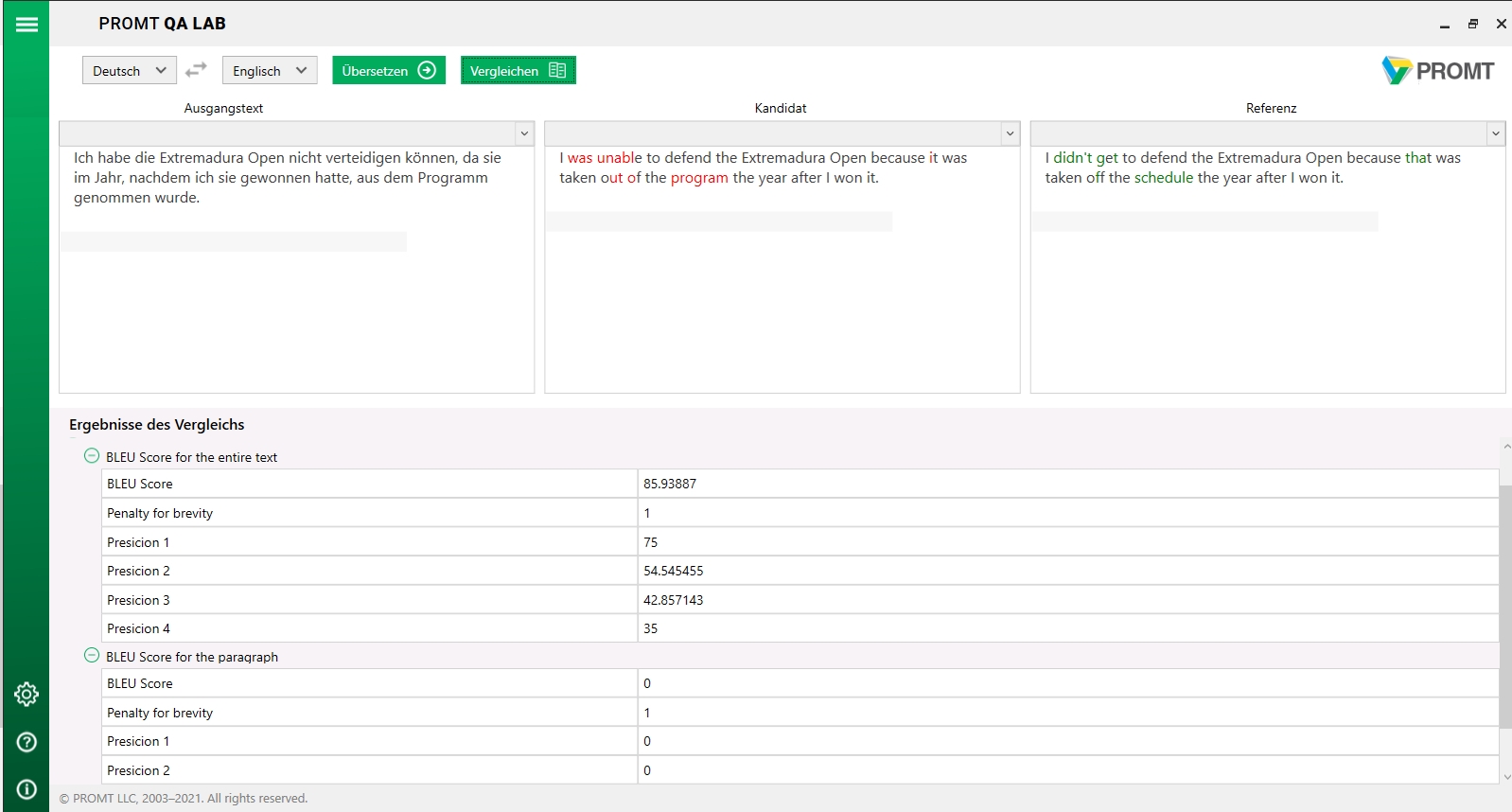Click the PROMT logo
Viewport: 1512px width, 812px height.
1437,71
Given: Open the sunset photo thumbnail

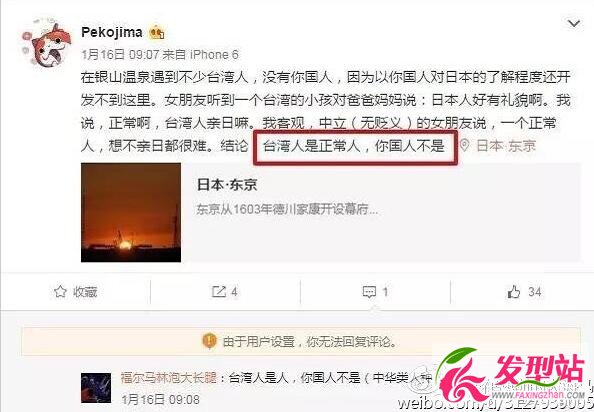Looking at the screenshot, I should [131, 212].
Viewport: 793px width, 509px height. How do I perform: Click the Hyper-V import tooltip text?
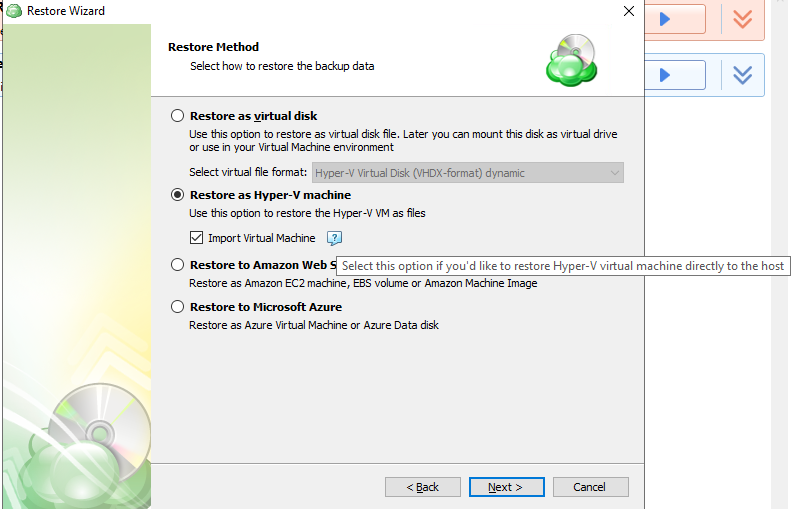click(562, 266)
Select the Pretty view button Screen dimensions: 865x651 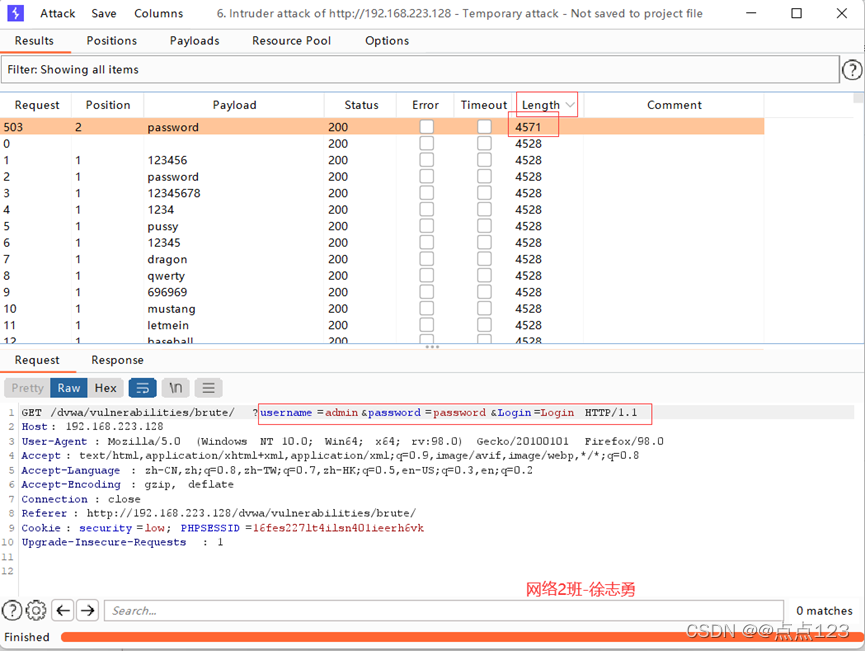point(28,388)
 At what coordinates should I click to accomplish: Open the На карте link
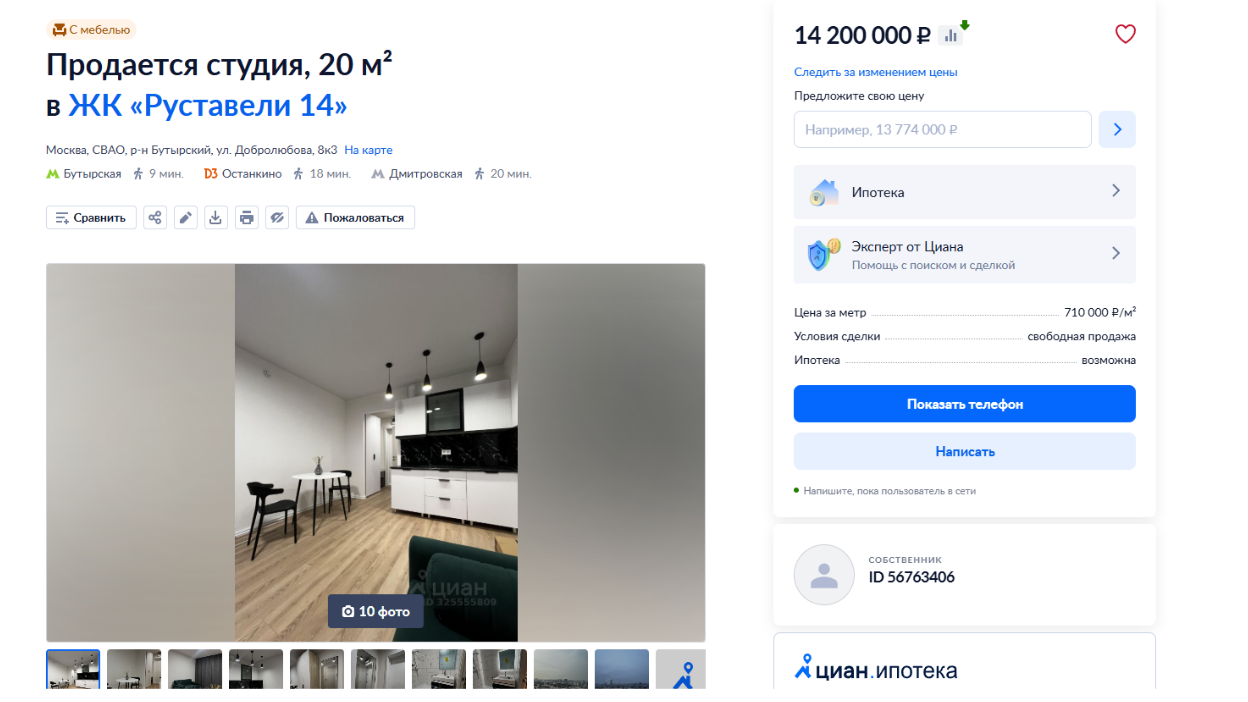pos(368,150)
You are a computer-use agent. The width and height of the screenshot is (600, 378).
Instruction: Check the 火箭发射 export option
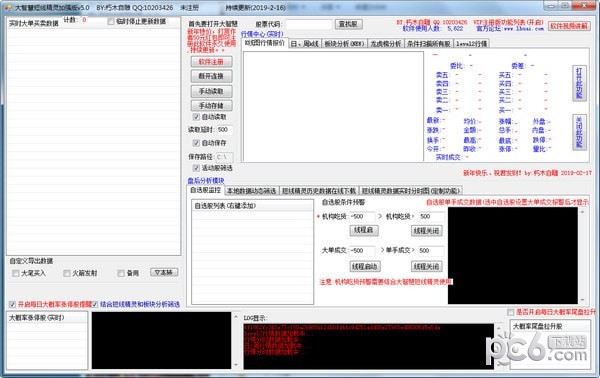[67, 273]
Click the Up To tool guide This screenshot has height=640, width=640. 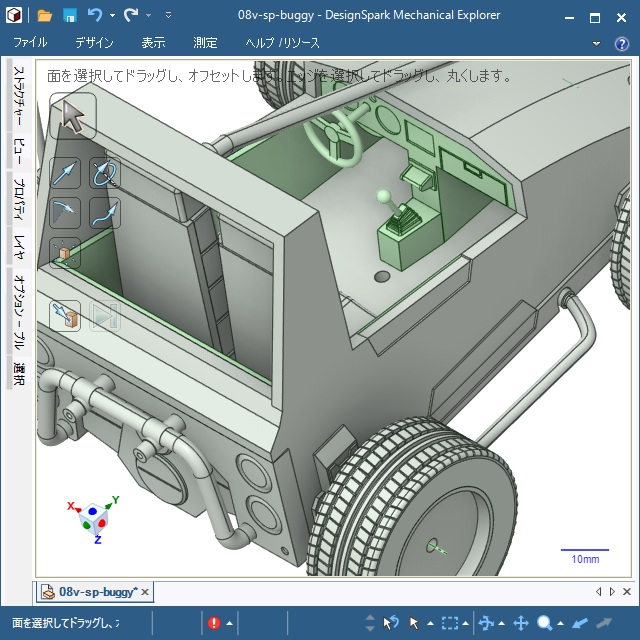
=-=-=-=-=
What you need to do:
Pick out every line in the data above that contains the word "Open", and copy those lines.

Response:
Given: Open the sunset photo thumbnail
 At what coordinates should I click to accomplish: Open the На карте link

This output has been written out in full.